Beantworten Sie anhand des Forumsthreads über Fullface-Helme die folgenden Fragen:
1. An welchem Datum verfasste Pokke7 den Eröffnungsbeitrag?
2. Welches Modell der Marke Giro nennt Pokke7 in der engeren Auswahl?
3. Wer antwortete am 12. Juni 2009?

_Ausgangstext:_
<<<<

# Fullface Helm, aber welchen?? Erfahrungsberichte gesucht!!



## Pokke7 (11. Juni 2009)

Ich wollte mir jetzt mal einen Fullface Helm zulegen, da die Auswahl sehr gross ist und eigentlich fast alle Hersteller richtig gute sachen auf dem Markt haben, bitte ich euch um Hilfe.
Ich habe mir schon einige Helme in die engere Auswahl gepackt,falls einer Erfahrungen mit einem oder mehreren der Modelle gemacht hat, bitte ich euch darum die Pros und Contras zu posten. Welchen könnt ihr empfehlen, von welchen ratet ihr ab?

O´Neal 709R Monster MX Helm
http://www.bike-mailorder.de/shop/P...l-709R-Monster-Fullface-Helm-2009::14072.html

O´Neal 309 Mayhem MX Helm
http://www.bike-mailorder.de/shop/P...eal-309-Mayhem-Fullface-Helm-2009::15046.html

Bell Bellistic Gracia Signature Edition
http://www.bike-mailorder.de/shop/P...ia-Signature-Edition-Restgroesse-S::9810.html

Giro Remedy 
http://www.bike-mailorder.de/shop/P...emedy-Helm-Downhill-Freeride-2009::14174.html

SixSixOne Strike
http://www.bike-mailorder.de/shop/P...e-Fullface-Helm-2009-schwarz-grau::16446.html



Danke schonmal im Vorraus


----------



## Volc0m (12. Juni 2009)

>>>>

_Extrahiertes Material:_
<<<<

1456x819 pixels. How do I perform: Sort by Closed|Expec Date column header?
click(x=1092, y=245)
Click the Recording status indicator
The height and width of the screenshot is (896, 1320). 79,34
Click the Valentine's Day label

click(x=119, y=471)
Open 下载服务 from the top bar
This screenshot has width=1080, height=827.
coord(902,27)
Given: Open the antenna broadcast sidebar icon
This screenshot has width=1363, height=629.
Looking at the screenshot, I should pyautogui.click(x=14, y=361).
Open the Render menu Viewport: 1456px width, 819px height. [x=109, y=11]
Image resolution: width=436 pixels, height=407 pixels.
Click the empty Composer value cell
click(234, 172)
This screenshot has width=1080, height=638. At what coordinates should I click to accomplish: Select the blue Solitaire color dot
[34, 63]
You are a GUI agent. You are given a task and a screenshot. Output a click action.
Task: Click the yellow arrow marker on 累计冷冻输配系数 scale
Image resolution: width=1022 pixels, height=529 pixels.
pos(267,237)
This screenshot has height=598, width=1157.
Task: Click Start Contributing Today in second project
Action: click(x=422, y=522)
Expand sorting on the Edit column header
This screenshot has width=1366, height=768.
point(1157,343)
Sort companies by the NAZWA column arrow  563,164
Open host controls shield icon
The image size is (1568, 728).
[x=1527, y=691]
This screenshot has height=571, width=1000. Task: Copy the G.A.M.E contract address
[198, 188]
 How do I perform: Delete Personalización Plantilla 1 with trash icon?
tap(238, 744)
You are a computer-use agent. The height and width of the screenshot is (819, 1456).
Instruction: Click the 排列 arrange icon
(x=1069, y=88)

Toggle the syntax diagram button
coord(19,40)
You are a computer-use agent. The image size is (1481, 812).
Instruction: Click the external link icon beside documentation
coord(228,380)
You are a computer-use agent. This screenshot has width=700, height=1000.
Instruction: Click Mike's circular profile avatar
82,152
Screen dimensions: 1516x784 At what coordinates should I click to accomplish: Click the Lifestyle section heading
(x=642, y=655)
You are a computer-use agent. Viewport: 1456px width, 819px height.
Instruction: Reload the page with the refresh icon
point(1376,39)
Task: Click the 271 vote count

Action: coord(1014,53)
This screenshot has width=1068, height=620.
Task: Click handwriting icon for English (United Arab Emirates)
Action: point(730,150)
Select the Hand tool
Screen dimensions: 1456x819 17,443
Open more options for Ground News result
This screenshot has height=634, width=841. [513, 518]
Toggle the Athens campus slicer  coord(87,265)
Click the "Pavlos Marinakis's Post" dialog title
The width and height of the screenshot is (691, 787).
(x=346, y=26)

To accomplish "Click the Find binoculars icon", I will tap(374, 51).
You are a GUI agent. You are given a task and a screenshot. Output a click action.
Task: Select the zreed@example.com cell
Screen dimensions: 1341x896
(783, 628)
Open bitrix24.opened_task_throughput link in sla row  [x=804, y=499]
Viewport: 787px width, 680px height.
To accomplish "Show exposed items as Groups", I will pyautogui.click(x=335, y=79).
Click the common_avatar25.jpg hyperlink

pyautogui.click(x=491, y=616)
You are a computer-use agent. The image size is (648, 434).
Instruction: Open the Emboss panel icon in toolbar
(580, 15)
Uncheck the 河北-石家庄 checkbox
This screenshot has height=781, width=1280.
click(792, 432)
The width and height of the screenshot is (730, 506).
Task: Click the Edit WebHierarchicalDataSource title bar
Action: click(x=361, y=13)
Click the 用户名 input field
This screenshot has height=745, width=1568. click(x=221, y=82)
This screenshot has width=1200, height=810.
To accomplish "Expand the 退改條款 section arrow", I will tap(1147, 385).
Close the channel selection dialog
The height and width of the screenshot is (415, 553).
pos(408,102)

>>>>

_Bearbeitete Aufgabe:_
1. Am 11. Juni 2009.
2. Den Giro Remedy.
3. Volc0m.